Raggiunto dagli operatori sanitari del 118, il 35enne è stato accompagnato in gravi condizioni presso l’ospedale della cittadina. Il quadro clinico è apparso subito molto preoccupante agli occhi dei medici e, dopo i primi accertamenti e manovre, Antonio è stato trasferito presso l’ospedale “Francesco Ferrari” di Casarano, dove è poi spirato nella tarda serata a causa delle complicanze sopraggiunte. La salma è stata restituita ai gentori per l’ultimo, straziante saluto, che è previsto nel pomeriggio di oggi, nella Chiesa Madre di Miggiano. Non risultano indagini e approfondimenti disposti dall'autorità giudiziaria.

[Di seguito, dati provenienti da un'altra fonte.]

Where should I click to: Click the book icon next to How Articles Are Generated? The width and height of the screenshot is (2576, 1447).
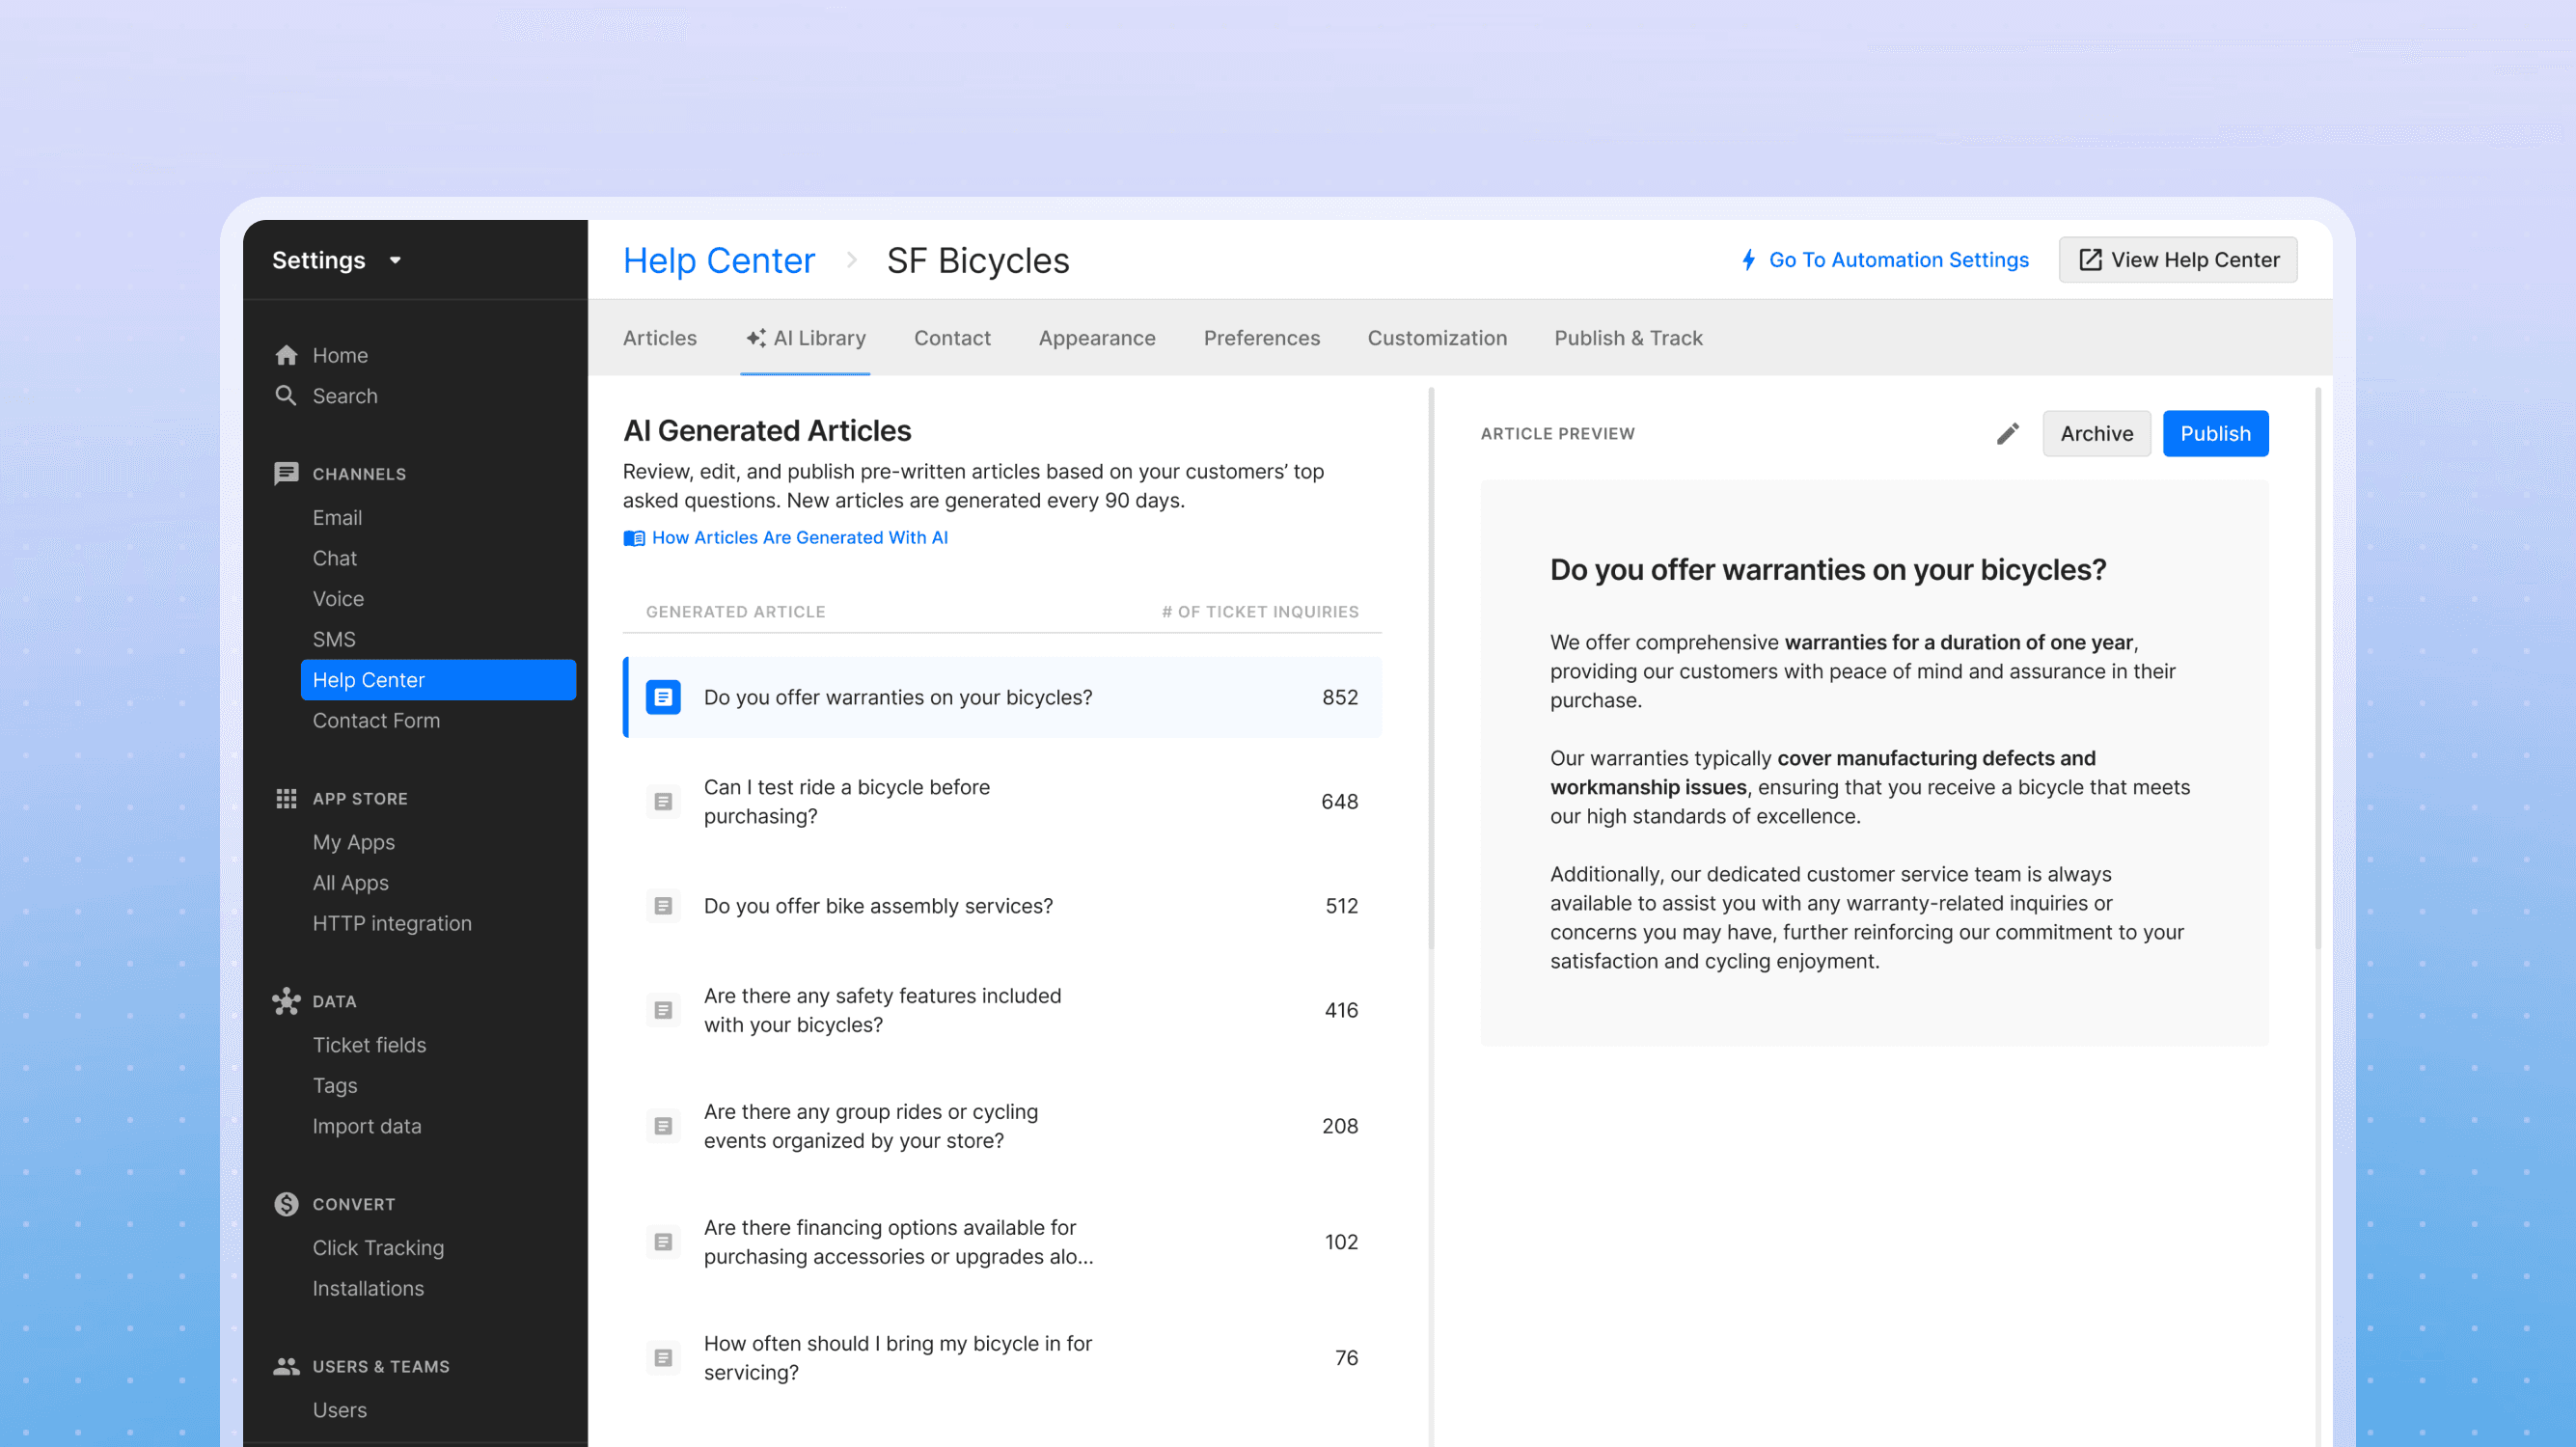634,538
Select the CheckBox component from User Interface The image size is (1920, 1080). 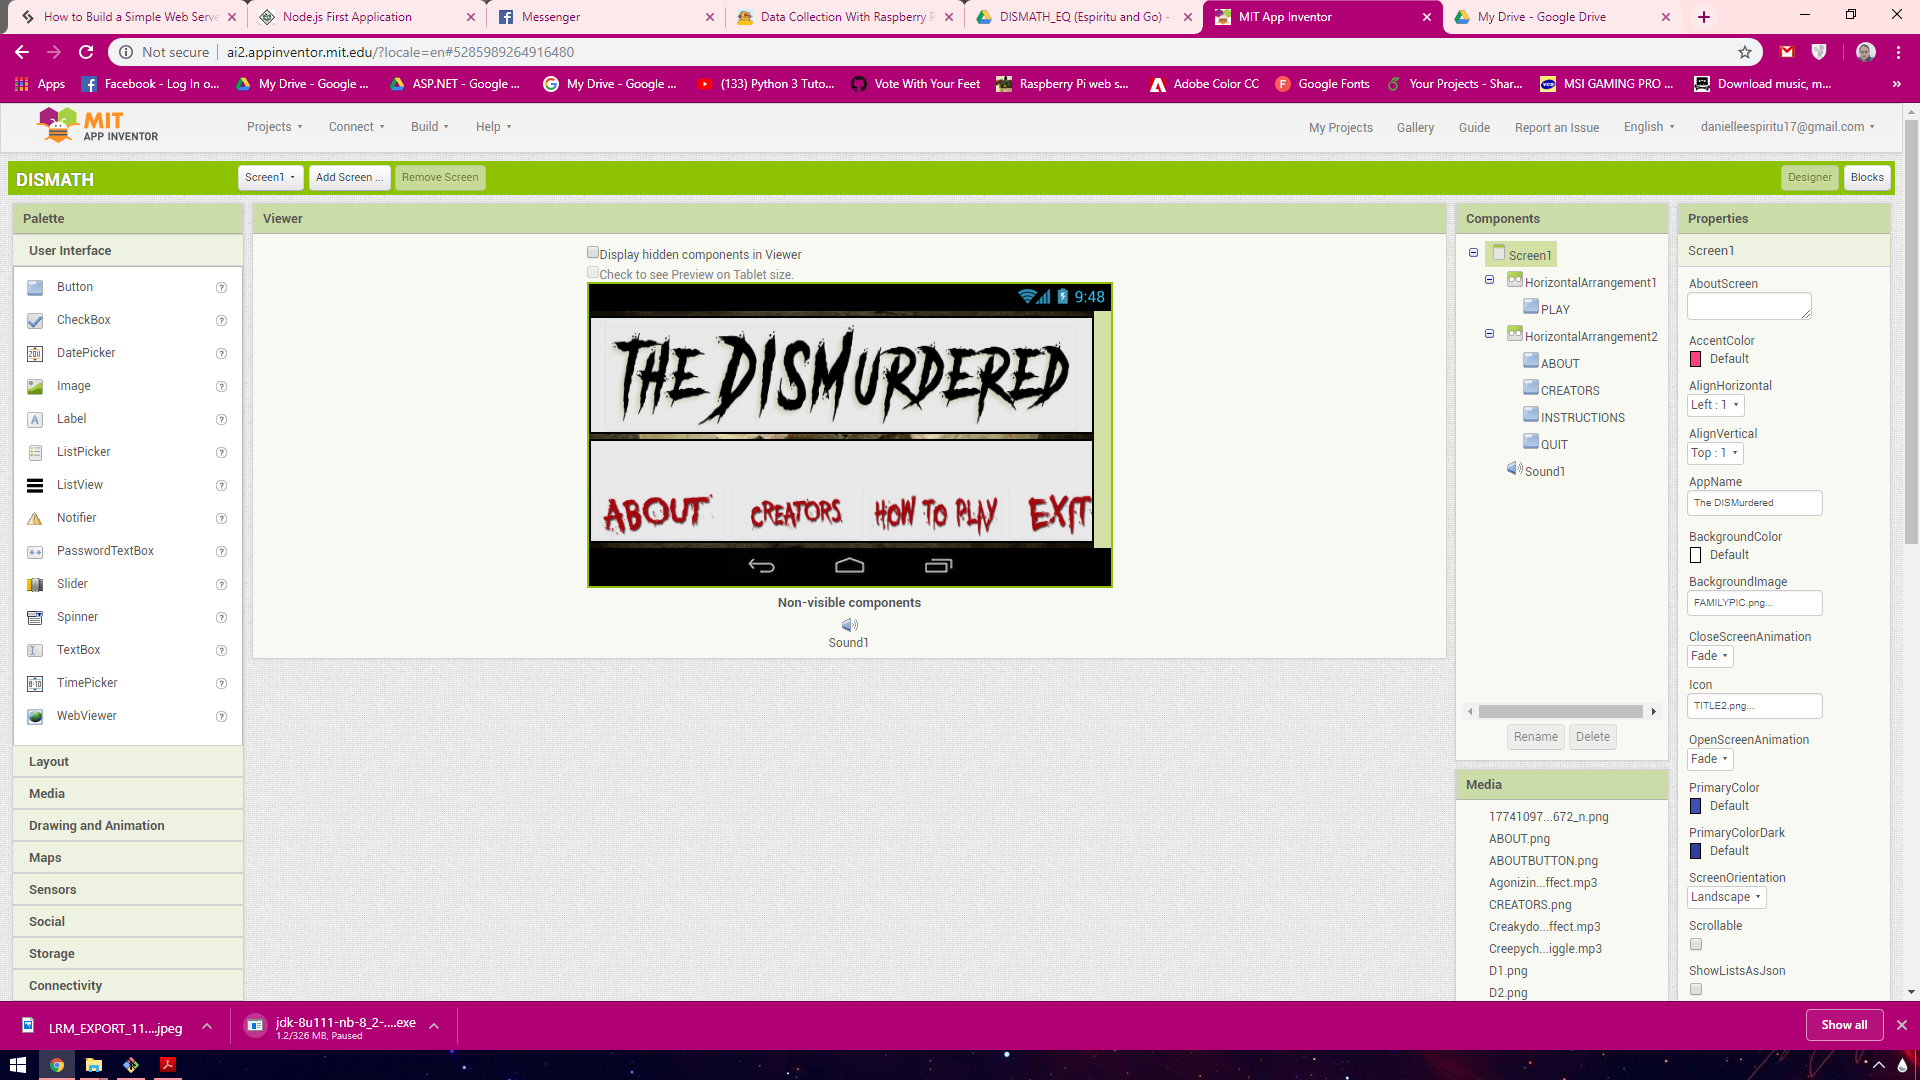[x=83, y=320]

Il primo cittadino miggianese si è unito al dolore che ha colpito la famiglia: “Antonio, così come lo è suo fratello, un ragazzone davvero d’altri tempi. Non l’ho mai visto senza far nulla, ma operativo già dal mattino presto. Siamo tutti davvero addolorati e increduli e non come parole di circostanza che si pronunciano in questi casi, ma perché conoscevamo bene la bella persona che era Antonio”.